VP-7720A修理 その7, Repair No.7

2015.9.21

 VP-7720A (National, 現Panasonic製)の修理、今度は1号機です。 2号機の好調に気を良くして、1号機のさらなる改善をめざして、再調整を始めたのは既述しました。 その過程で、新たな問題が発生し、 進まなくなってしまいました。どうも寝た子を起こしてしまったようです。
 症状は、自己発振出力を歪率計に入力した場合、1kHzレンジだけが、 Distortionの指示値が大きすぎて100%レンジでも振り切ってしまうと言うものです。 不思議なことにこの症状は履歴的です。10kHzレンジから1kHzレンジに切り替えた場合は、 正常ですが、100Hzレンジから切り替えたり、 あるいは1kHzレンジで電源ONすると必ずこの症状です。
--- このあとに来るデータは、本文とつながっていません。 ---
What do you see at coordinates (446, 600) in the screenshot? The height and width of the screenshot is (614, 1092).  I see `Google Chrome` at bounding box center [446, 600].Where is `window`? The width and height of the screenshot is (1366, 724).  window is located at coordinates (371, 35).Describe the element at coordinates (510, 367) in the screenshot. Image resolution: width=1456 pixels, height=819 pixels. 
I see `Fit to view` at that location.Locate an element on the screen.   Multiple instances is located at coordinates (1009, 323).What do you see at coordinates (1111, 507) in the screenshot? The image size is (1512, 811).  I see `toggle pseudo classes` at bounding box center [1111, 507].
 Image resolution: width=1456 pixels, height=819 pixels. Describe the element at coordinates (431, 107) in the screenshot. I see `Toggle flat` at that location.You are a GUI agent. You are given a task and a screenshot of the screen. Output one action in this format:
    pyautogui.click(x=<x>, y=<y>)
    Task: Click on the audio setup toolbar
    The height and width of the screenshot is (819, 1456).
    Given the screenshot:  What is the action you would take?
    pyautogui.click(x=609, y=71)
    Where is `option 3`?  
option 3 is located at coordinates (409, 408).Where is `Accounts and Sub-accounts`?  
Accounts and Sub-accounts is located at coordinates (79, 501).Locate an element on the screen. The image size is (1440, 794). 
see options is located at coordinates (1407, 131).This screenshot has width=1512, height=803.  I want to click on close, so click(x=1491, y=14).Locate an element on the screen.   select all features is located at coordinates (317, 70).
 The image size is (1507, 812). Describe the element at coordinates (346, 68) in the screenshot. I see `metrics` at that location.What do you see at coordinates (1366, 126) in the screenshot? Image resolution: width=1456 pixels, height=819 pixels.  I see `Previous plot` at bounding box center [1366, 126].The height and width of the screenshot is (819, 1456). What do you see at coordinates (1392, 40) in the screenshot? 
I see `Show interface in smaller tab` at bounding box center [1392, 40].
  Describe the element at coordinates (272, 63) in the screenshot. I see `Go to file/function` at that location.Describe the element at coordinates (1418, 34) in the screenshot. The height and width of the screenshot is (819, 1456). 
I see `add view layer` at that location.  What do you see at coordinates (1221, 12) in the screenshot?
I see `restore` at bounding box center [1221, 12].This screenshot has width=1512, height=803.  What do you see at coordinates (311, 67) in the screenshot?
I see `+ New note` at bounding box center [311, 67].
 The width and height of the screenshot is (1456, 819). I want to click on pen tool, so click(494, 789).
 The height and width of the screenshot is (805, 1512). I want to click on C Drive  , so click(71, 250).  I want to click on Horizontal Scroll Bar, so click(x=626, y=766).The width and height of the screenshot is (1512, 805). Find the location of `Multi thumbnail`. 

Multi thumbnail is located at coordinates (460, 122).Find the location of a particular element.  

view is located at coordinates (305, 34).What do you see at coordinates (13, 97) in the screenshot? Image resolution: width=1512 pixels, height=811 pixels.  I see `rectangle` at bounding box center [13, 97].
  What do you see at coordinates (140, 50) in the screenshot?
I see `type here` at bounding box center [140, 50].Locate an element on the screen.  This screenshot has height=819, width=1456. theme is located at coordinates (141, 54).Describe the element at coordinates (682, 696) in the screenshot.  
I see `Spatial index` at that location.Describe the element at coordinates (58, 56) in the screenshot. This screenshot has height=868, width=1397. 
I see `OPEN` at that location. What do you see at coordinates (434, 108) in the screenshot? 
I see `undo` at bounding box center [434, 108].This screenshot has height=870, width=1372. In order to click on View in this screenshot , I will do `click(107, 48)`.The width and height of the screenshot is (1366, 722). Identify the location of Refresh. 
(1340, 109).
 何故振り切っているのか、直ぐに判りました。 ノッチフィルター(2段継続)が発振していました。 OPアンプU103(LF357)の入力側をオシロでみるとかなり大きな振幅の矩形波が出ています。 Monitor Outputで見ると完全に振り切った矩形波です。 この矩形波の周波数は、周波数設定で可変できますが、 0.500KHz設定で 89.3Hz1.000KHz設定で174.1Hz、1.500KHz設定で261.7Hzと比例はしていますが、 妙な周波数です。履歴的な症状ということで、始めはコントロール回路を疑っていましたが、 2号機のコントロール回路の基板を使っても全く同じ症状です。1kHzレンジだけの異常なので、 このレンジだけに関係する部分を順番に疑っていきましたが、判りません。
 ノッチフィルターは、単にフィルターが2段になっていると言うだけでなく、 2段目出力側から1段目入力へ負帰還がかかっていますから、そのままで波形を見ていても、 どこが悪いのか判りません。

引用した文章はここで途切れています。